Monday, September 23, 2002

Kellogg pushed education, sports in Treadwell

Mark Simonson

From generation to generation, it seems the elders are always striving to make things better for young people compared to when the elders were young. In Treadwell, it would be hard to dispute the aim of former Judge A.L. Kellogg when it came to improving the quality of education in his community.

Abraham Lincoln Kellogg was born in 1860 near Croton, in the Hudson Valley. He attended a one-room school near his family's farm until he was 15. He convinced his parents to let him attend a better school in the village of Croton, and when he finished grade school, he went to nearby Franklin to attend the Delaware Literary Institute.
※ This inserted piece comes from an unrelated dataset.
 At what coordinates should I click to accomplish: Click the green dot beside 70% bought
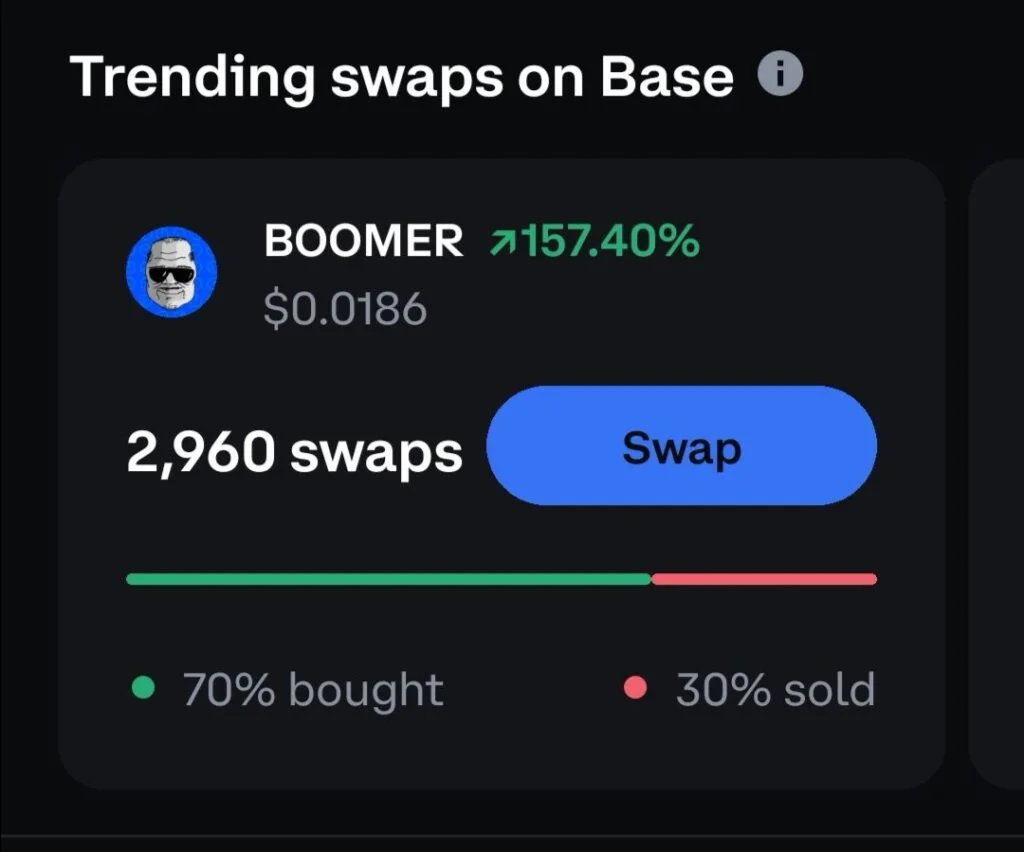pyautogui.click(x=144, y=689)
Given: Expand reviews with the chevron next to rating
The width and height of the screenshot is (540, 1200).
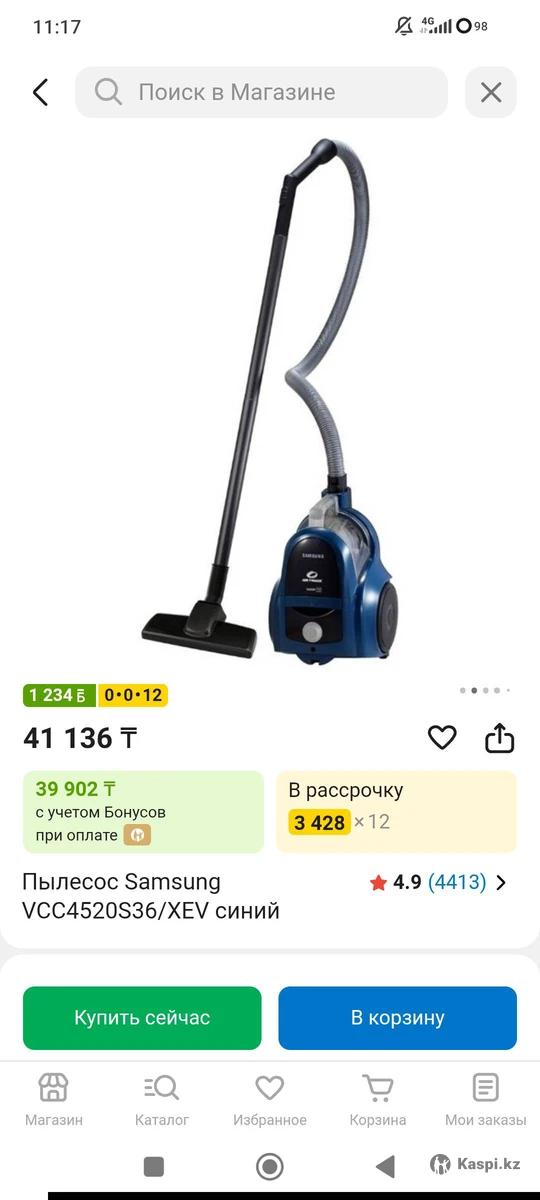Looking at the screenshot, I should (x=501, y=883).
From there, he studied law and was admitted to the bar in 1883. Kellogg became Otsego County judge in 1908, and in 1917, he was elected justice of the Supreme Court, 6th Judicial District of New York. He continued in that post until he reached the age of mandatory retirement in 1930.
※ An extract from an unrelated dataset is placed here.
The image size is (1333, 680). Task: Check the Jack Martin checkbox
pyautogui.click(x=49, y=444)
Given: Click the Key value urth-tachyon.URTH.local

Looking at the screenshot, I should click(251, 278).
It was Judge Kellogg's belief that successful people should help their hometowns whenever possible. Living by his belief, Kellogg, in 1926, was a leader in creating a central school district for grades 1-12 in Treadwell, where he had chosen to settle. Judge Kellogg's monetary donation, along with state funding, allowed a new school to be built. It was dedicated and named in Judge Kellogg's honor in 1929.

At the time of the dedication, Kellogg stated, "I return here today to see to it that so far as lies within my power, every boy and girl within all this section of Delaware County is given a better opportunity than I had."

Kellogg also presented the school with a $15,000 athletic field and a well-equipped Community House that held a library and a homemaking classroom. He endowed a generous scholarship that has benefited several generations.

Kellogg apparently wanted the best athletes at his school. The motto of the school was "Dare Now To Win." Don Charles, a graduate of Colgate University, was principal of the school. It was his task to encourage good players from area schools to attend Kellogg School.

Former Oneontan Sam Pondolfino, now a California resident, was one of those "recruited" athletes. Pondolfino finished school at St. Mary's in 1934, and decided to follow in his brother Lou's footsteps, by going to Kellogg.

Each day, the Kellogg School would send a station wagon to Oneonta to bring several students to Treadwell. Oneontan Tony Drago remembers that the students gathered and were picked up across the street from Drago's Italian-American Market, on Main Street near River Street and the viaduct. Pondolfino finished his senior year at Oneonta High School. Regarding Treadwell, he said, "I don't regret going there. I met a lot of wonderful people, and I got involved in all sorts of activities."

There were several other Oneontans who went to the Kellogg School and helped to turn it into a serious competitor in baseball, basketball, football and soccer. Trophies from the basketball teams alone fill a display case. Ken Chase, Moe Hershowitz, Bob and Harry Halter, Kippy Lee and Andy Langelotti were just a few Oneontans who added to the winning ways of this rural school, which could play — and beat — the much larger schools. Sam Pondolfino played all sports, and recalled in his junior year how there weren't enough guys to play football, so they played soccer instead. 

Kellogg truly was a competitive athletic school. In 1933 for example, the little school went up against a "big" school: Hobart. In that year, Hobart had a 33-game winning streak on the basketball court. Somehow, a crowd of 350 fit into Kellogg's tiny gymnasium, and watched the Treadwell five, featuring Oneontans Leach, Campfield, Lou Pondolfino, Halter and Lee, win a thriller, 25-23.

In the 1932 baseball season, Oneontan Ken Chase was such a good pitcher that the Washington Senators ordered him to report for duties immediately after his graduation from Kellogg High School. Chase had been given a tryout the previous August in New York.

In 1967, the Kellogg School merged with the Delhi Central School District and became an elementary school until it closed in 1995, making way for a new Kellogg Elementary School.

An extra-special thanks goes to Tom Greene of Oneonta for his contributions to this entry.